Bali, Mauritius and Croatia beckoned in July and August as I criss-crossed the globe three times, in a manic marathon of work. In Croatia, I sat with people my own age, who had lived through the war of their homeland 25 years ago, and who wore harsh exteriors cloaking hearts of gold. I have never endured a war, and hope I never do, and again, there was so much reason to pause and think. Back in Australia in August, I was on the Southern Great Barrier Reef, urging tourism operators to do just that. Think about their stories and the story of the reef. In September, it was back to the Whitsundays for my third trip there this year, telling more stories of the reef.

I had the great fortune of visiting northern New South Wales in September before promptly jumping on a plane to Thailand in search of the rare pink dolphins. So elusive are these marine mammals, I didn’t encounter any on this trip, and it reminded me of the fragility of Mother Nature. It was something I would think more about in October when I travelled to Queensland’s wine country to write bushfire recovery stories in a town which had more wine than water. My last trip of the year took me to the Maldives, where again, the issue of Climate Change became impossible to ignore.

What is required:
In the travel text, what did the writer go to Thailand looking for?

Source information:
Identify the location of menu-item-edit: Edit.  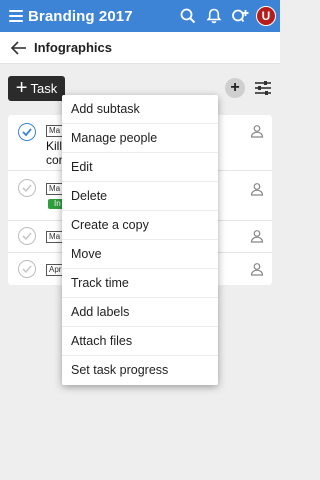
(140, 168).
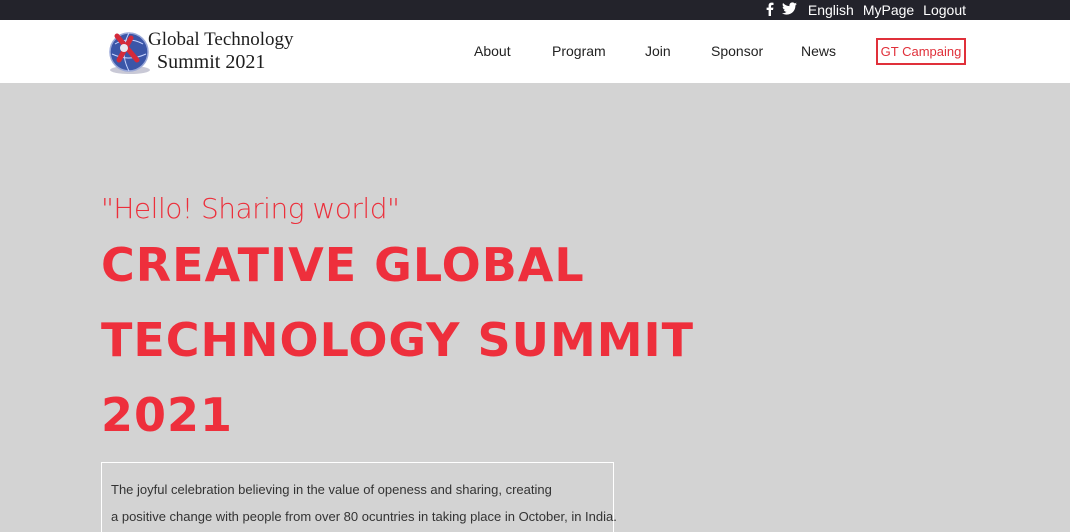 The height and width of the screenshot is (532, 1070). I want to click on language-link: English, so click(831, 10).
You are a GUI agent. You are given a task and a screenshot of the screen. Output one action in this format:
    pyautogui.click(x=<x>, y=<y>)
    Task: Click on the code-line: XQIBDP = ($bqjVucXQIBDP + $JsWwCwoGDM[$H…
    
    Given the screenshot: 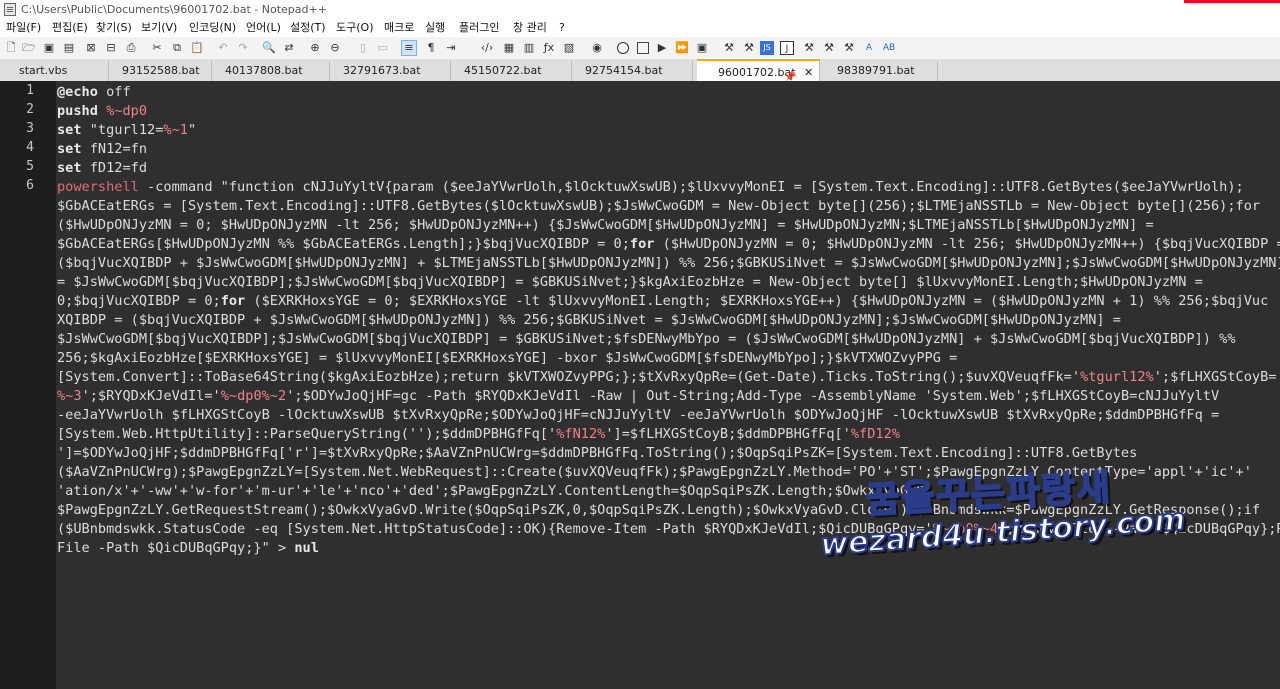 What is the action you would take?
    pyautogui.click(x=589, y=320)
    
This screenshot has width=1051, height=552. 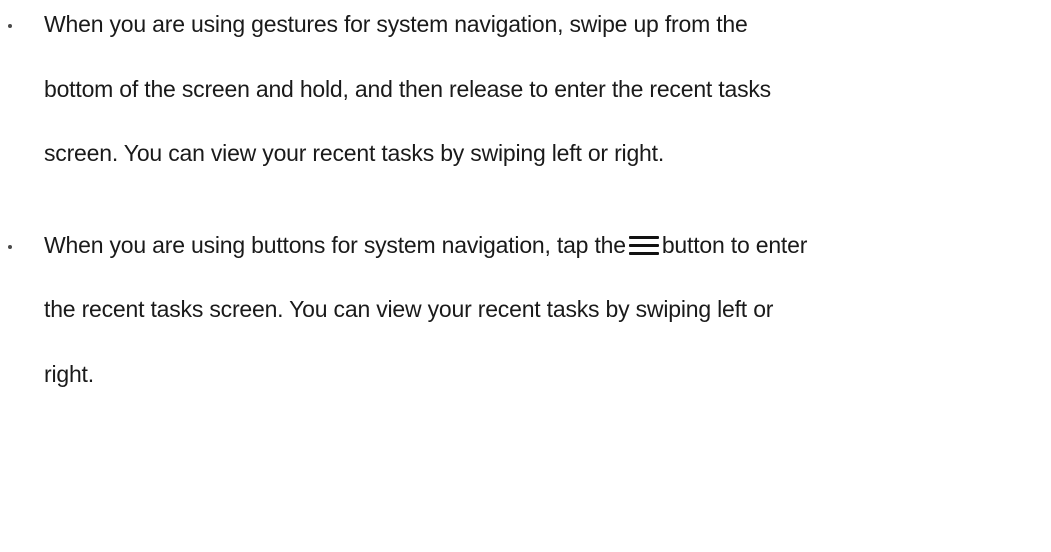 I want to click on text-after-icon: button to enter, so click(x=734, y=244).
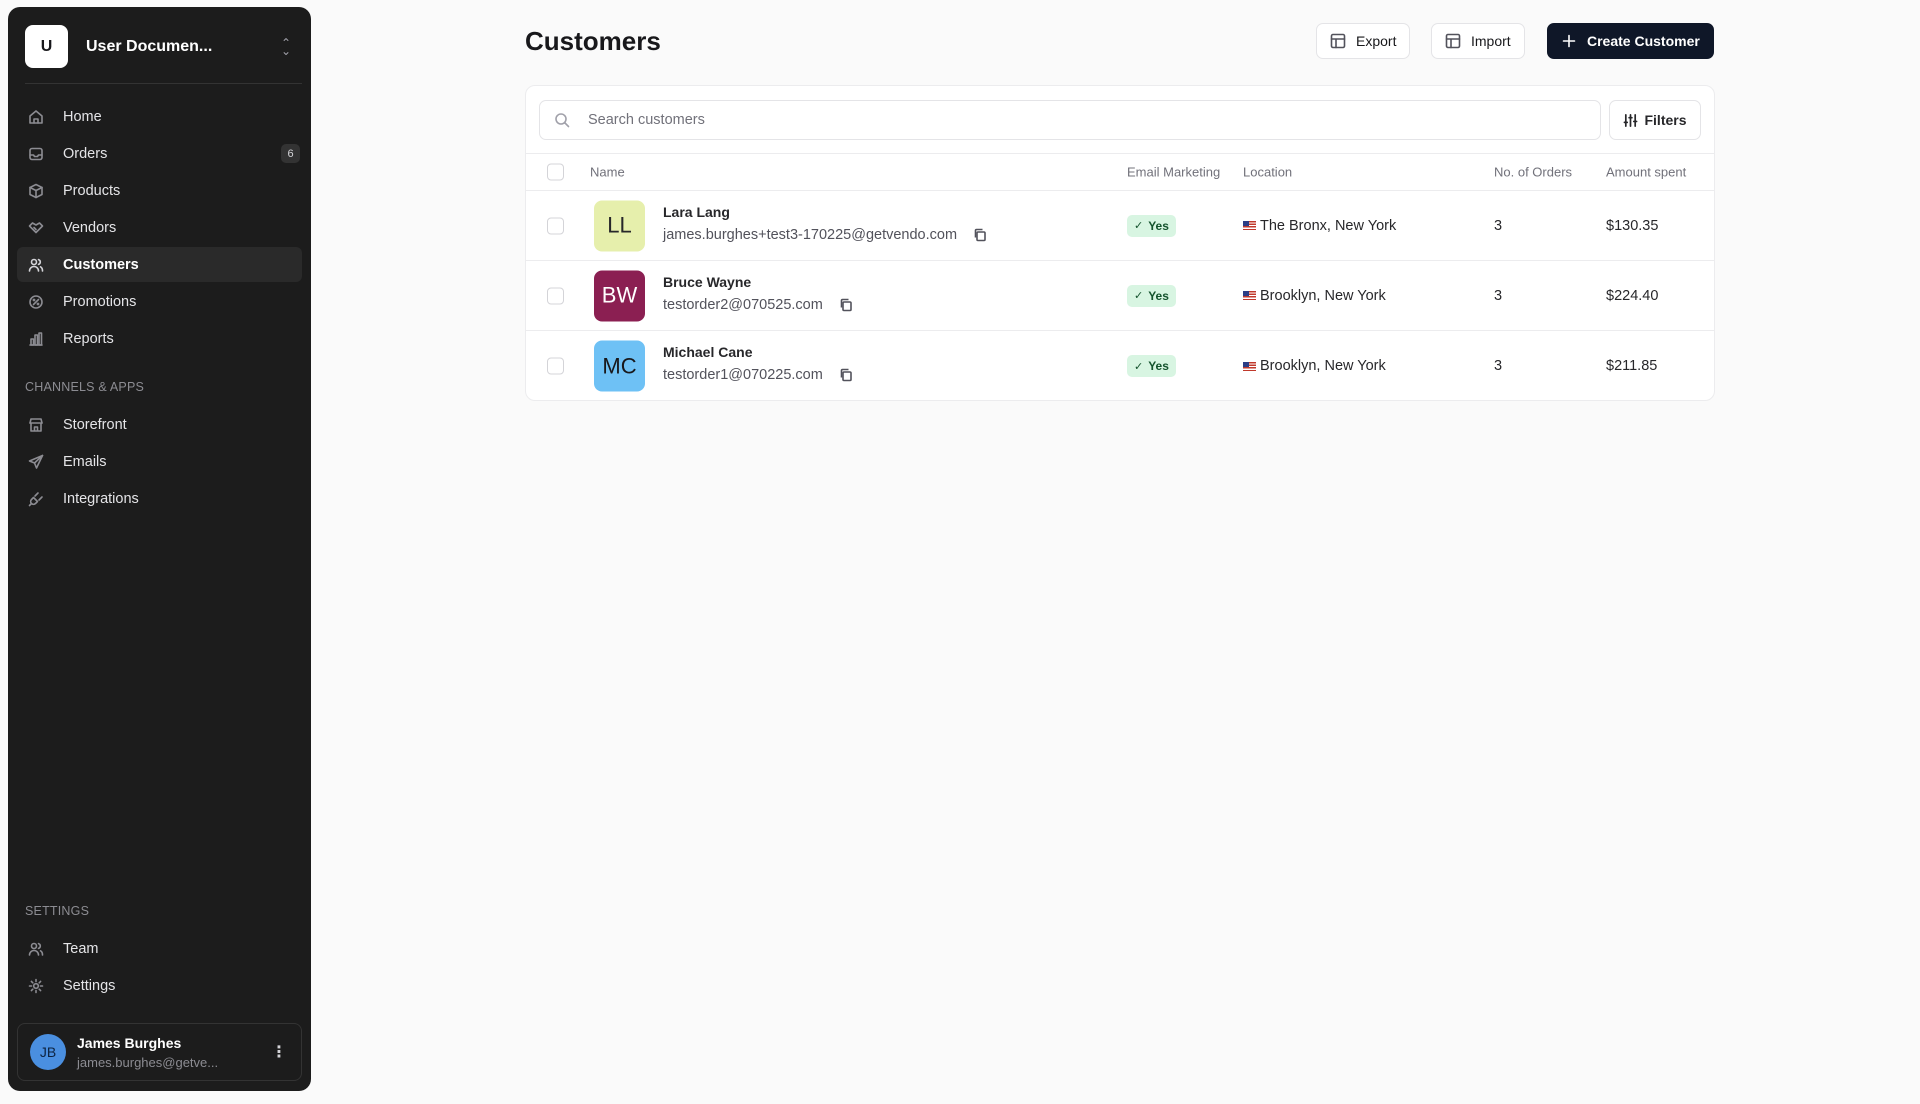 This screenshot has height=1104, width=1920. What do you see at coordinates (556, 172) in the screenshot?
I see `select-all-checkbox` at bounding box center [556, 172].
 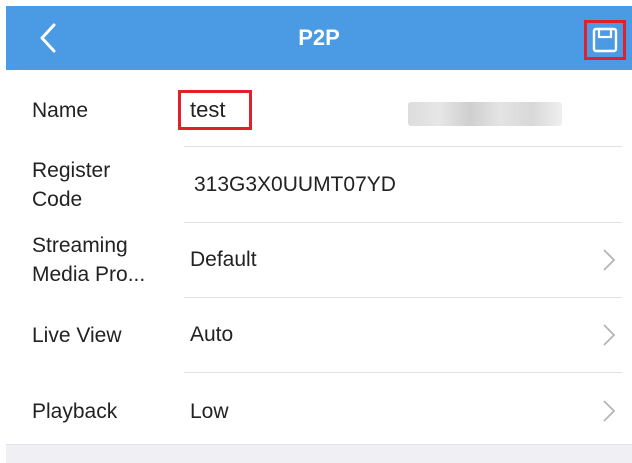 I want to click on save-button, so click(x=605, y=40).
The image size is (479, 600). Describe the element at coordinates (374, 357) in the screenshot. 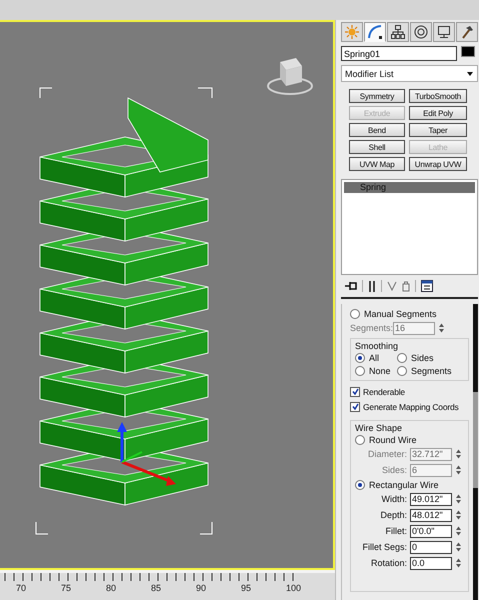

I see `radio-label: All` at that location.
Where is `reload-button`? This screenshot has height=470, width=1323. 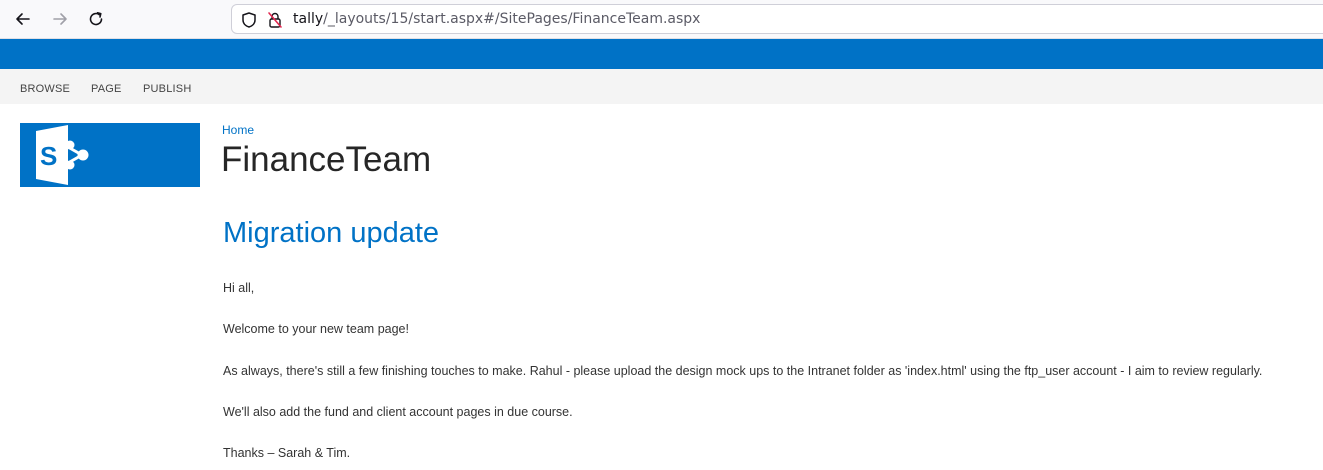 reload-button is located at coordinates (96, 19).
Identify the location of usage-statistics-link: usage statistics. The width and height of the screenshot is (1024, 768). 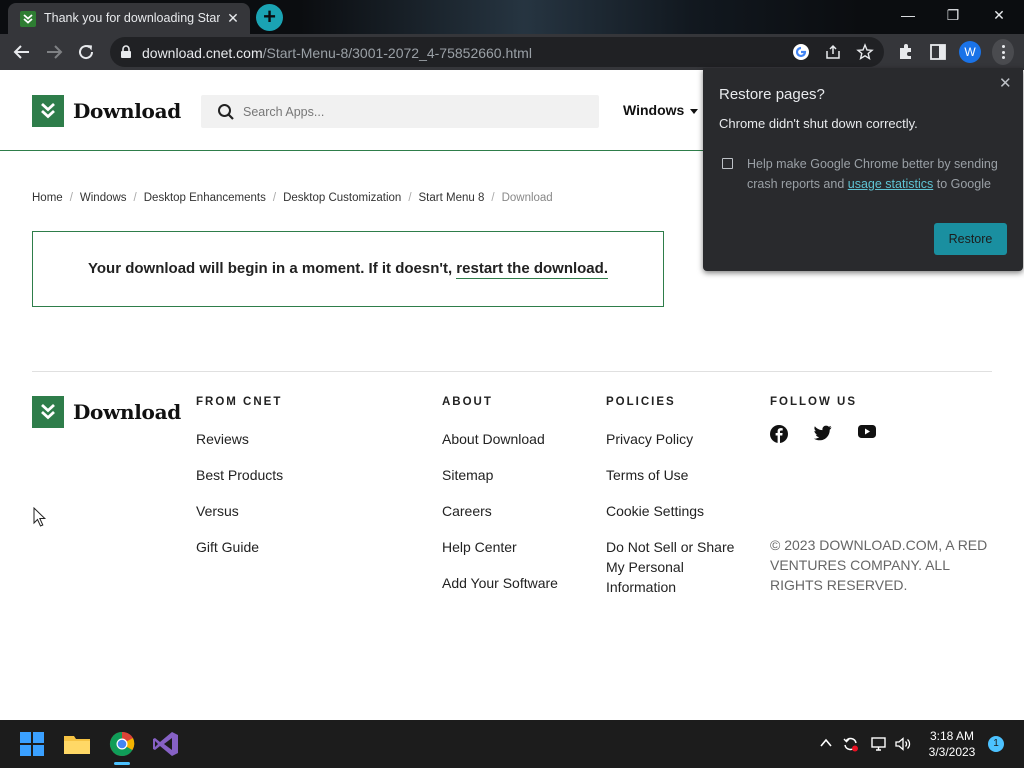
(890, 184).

Reply:
The rare pink dolphins.